Скрипач удивленно раскрыл глаза. Чары духовидцев передавались через пение – никаких других ритуалов не требовалось. Хотя песни таннойцев и посвящались миру, однако силу, по слухам, они имели огромную. Сапер призадумался, чем подобное песнопение может закончиться для сжигателей мостов.
Духовидец, видимо, понял его незаданный вопрос, потому что улыбнулся:
– Такую песнь до сих пор еще никто не пытался сложить. В песни таннойцев есть залог Восхождения, но может ли целое подразделение взойти? Воистину, вот вопрос, заслуживающий ответа.
Скрипач вздохнул:
– Будь у меня время, я бы рассказал тебе эту историю.
– Это займет всего лишь один миг.
– Что ты имеешь в виду?
Старый жрец поднял морщинистую длиннопалую руку:
– Если позволишь мне прикоснуться к тебе, то я узнаю твою историю.
Сапер отшатнулся.
– Ясно, – вздохнул духовидец. – Боишься, что я не лучшим образом обойдусь с твоими тайнами?
– Я боюсь, что их знание поставит твою жизнь под угрозу. Да и не все мои воспоминания – о делах честных и благородных.
Старик откинул голову и рассмеялся:
– Ну, будь все они сплошь таковыми, ты мог бы с куда большим основанием носить облачение вроде моего. Прости меня за неучтивую просьбу.
Капитан Турка вернулся с небольшим песочного цвета ларцом из мореного дерева. Он поставил его на столик перед своим господином, который откинул крышку и потянулся за чем-то лежавшим внутри.
– Рараку некогда была морем, – сказал духовидец. Он вынул из ларца выцветшую белую раковину. – Такие останки можно найти в священной пустыне, если знать, где пролегали древние берега. Кроме песни памяти о внутреннем море, в нее были вложены и другие песни. – Старик поднял глаза и встретил взгляд Скрипача. – Мои собственные песни силы. Прошу, прими это в дар за спасение жизней и чести моих внучек.
Скрипач поклонился старому жрецу и приподнял в ладонях раковину:
– Благодарю тебя, духовидец. Значит, твой подарок дает защиту?
– В некотором роде, – с улыбкой заметил хозяин дома. Затем он встал. – Не смею тебя более задерживать, сжигатель мостов.
Скрипач быстро поднялся.
– Капитан Турка проводит тебя к выходу. – Старик шагнул ближе и положил руку на плечо саперу. – Духовидец Кимлок благодарит тебя.
С раковиной в руках сапер вышел из комнаты. Снаружи, в саду, прохладный влажный воздух коснулся его мокрого от пота лба.
– Кимлок, значит… – едва слышно прошептал Скрипач.
Турка хмыкнул, шагая рядом с ним по дорожке к воротам:
– Первый гость за одиннадцать лет. Ты понимаешь, какой чести удостоился, сжигатель мостов?
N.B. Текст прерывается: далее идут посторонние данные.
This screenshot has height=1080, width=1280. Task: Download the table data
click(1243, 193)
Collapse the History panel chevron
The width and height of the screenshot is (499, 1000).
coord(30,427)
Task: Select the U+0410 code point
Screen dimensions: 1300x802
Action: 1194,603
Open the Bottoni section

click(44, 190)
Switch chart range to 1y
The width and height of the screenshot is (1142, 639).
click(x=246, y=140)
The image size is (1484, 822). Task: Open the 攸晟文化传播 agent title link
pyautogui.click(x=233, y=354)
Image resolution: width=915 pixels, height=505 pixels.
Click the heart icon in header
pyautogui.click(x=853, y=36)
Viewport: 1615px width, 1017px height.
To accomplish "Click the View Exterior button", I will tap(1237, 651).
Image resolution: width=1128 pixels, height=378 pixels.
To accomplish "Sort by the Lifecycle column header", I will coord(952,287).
– Ясно, что он очень ценит своих внучек, – сухо ответил Скрипач. – Одиннадцать лет, говоришь? Выходит, последним его гостем был…
– Верховный кулак Дуджек Однорукий из Малазанской империи.
– С предложением мирной сдачи Каракаранга, священного города таннойцев. Кимлок, помнится, утверждал, что может полностью уничтожить малазанские легионы. Однако сдался, и его имя теперь вошло в поговорку как символ пустых угроз.
Турка фыркнул:
– На самом деле все было не так. Кимлок открыл ворота города, ибо ценит жизнь превыше всего. Он постиг Малазанскую империю и понял, что смерть тысяч людей ничего для нее не значит. Император Келланвед все равно получил бы то, чего хотел. А он вознамерился захватить Каракаранг.